Putting D.C.’s $2.5 billion light-rail project on indefinite hold, a federal judge slammed transportation authorities for ignoring his order to review ridership and safety issues.

WASHINGTON (CN) - Putting D.C.’s $2.5 billion light-rail project on indefinite hold, a federal judge slammed transportation authorities for ignoring his order to review ridership and safety issues.

Developers of the Purple Line, a 16-mile rail line that will stretch from Bethesda, Maryland, to New Carrollton, in Prince George’s County, have been working to get construction underway since the Federal Transportation Authority first approved the project in 2014.

For the past three years, however, regulators have been tied up in court by conservationists at Friends of the Capital Crescent Trail.

In their 2014 complaint, the group complained that regulators signed off on the project without taking into account how the line will affect its surrounding ecosystem, Rock Creek Park.

U.S. District Judge Richard Leon agreed last year, vacating the FTA’s 2014 record of decision, and ruling that the finding of no impact was arbitrary and capricious. In directing calling for a supplemental environmental impact statement, known as an SEIS, Leon said he was providing an opportunity for the agency to critically evaluate ridership and safety issues that have bedeviled the Washington Metropolitan Area Transit Authority.

As Leon laid out in a new grant of partial summary judgment for the conservationists, the FTA’s response over the past year has impressed him even less.

Leon’s May 22 opinion says regulators failed to take the “hard look” he demanded.

Indeed the December 2016 memorandum that the FTA issued, telling the court that it did not think it necessary to complete the review Leon requested, relied on a Nov. 3 technical assessment that actually preceded Leon’s last ruling.

Leon noted that Maryland authorities butted in as well, “effectively demanding that the court issue a ruling on all remaining issues no later than April 28, arguing that the Purple Line ‘hangs in the balance’ and is on the ‘brink of cancellation’ if the ROD [record of decision] is not reinstated immediately.”
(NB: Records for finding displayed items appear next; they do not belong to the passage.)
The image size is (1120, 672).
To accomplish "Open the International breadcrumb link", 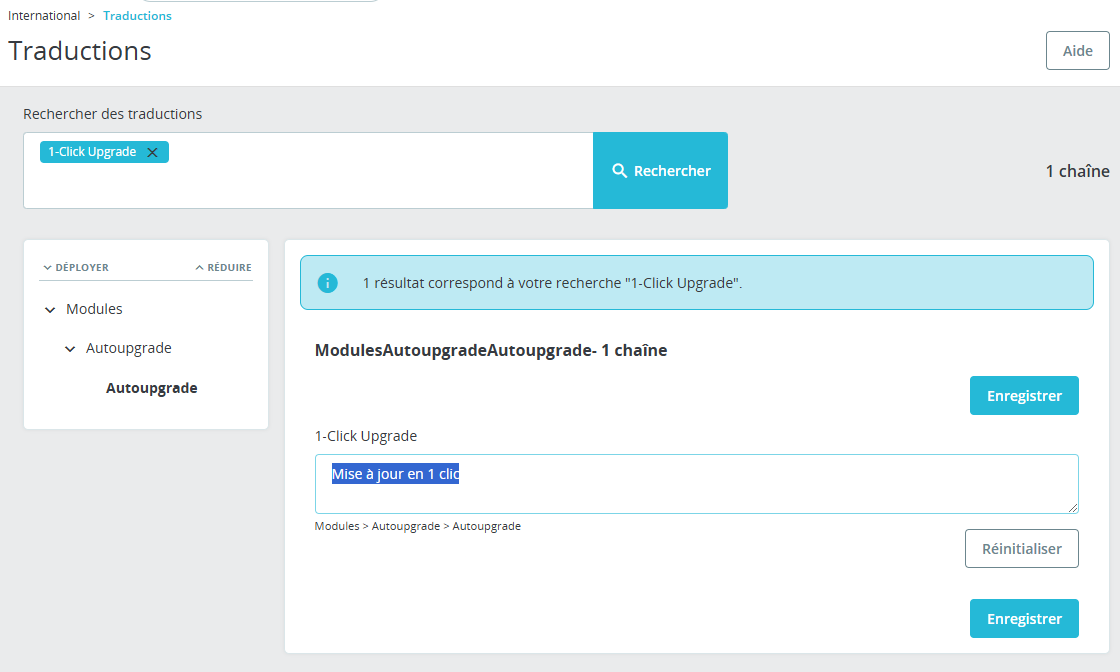I will coord(44,16).
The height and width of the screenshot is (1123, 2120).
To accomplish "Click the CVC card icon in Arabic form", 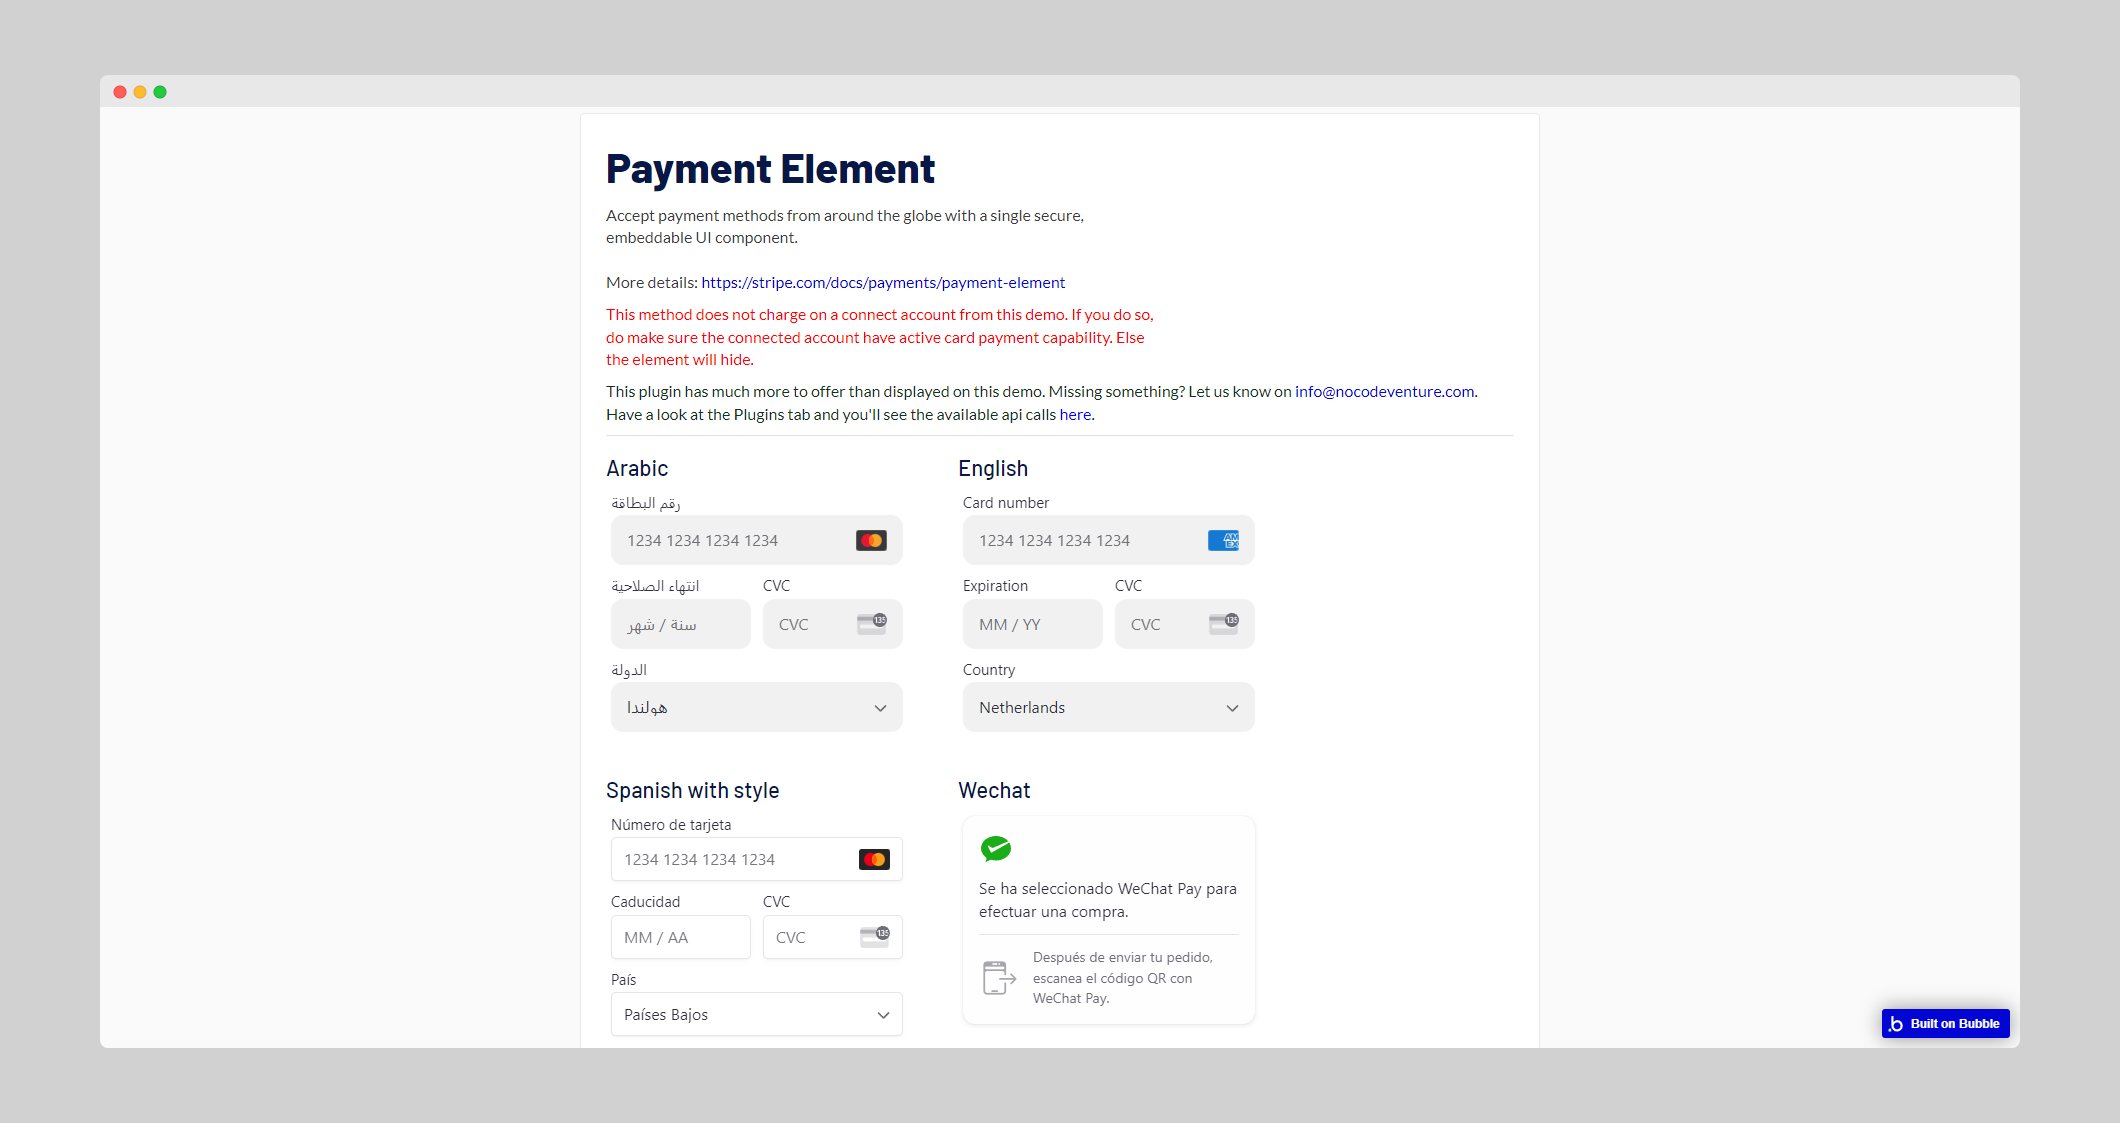I will [871, 623].
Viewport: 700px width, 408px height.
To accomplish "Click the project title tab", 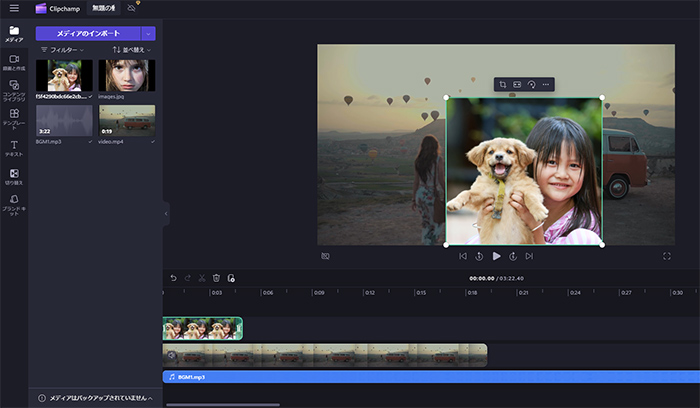I will click(x=103, y=8).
Friends of the Capital Crescent Trail noted in their renewed motion for summary judgment that the agencies have no one but themselves to blame for the protracted litigation when they chose to fight the necessity of the study Leon ordered rather than simply preparing one.

Leon’s latest ruling slams the FTA for blindly arguing that it could proceed with any of “five wildly disparate scenarios” on ridership trends it laid out in its December analysis, with “exactly the same construction footprint (and therefore the same environmental impact).”

“In effect, FTA boldly concluded that there is no need for an SEIS, and the Purple Line will meet its established purposes, no matter what happens to WMATA Metrorail," Leon wrote (emphasis in original). "To say the least, this is a curious conclusion.”

Leon also slammed the FTA for not considering expert declarations provided by the Purple Line’s opponents.

“To be clear, I am not suggesting the FTA was obligated to defer to the substantive conclusions in those declarations,” Leon wrote.

“However,” the judge added,” the fact that the agency is entitled to its own discretion does not mean that it can disregard materials that were included in the administrative record on remand.”

Leon said the FTA as to try again and prepare the SEIS as soon as possible.

Track fires have become a regular occurrence at the aging WMATA in recent years, breaking out almost exclusively during the height of morning or evening rush hour. Commuters have also had to contend with collisions and close shaves caused by malfunctioning safety switches, while multiple lines across the region are in a near-constant state of repair, leading to consistent delays as various trains are forced to share to single track.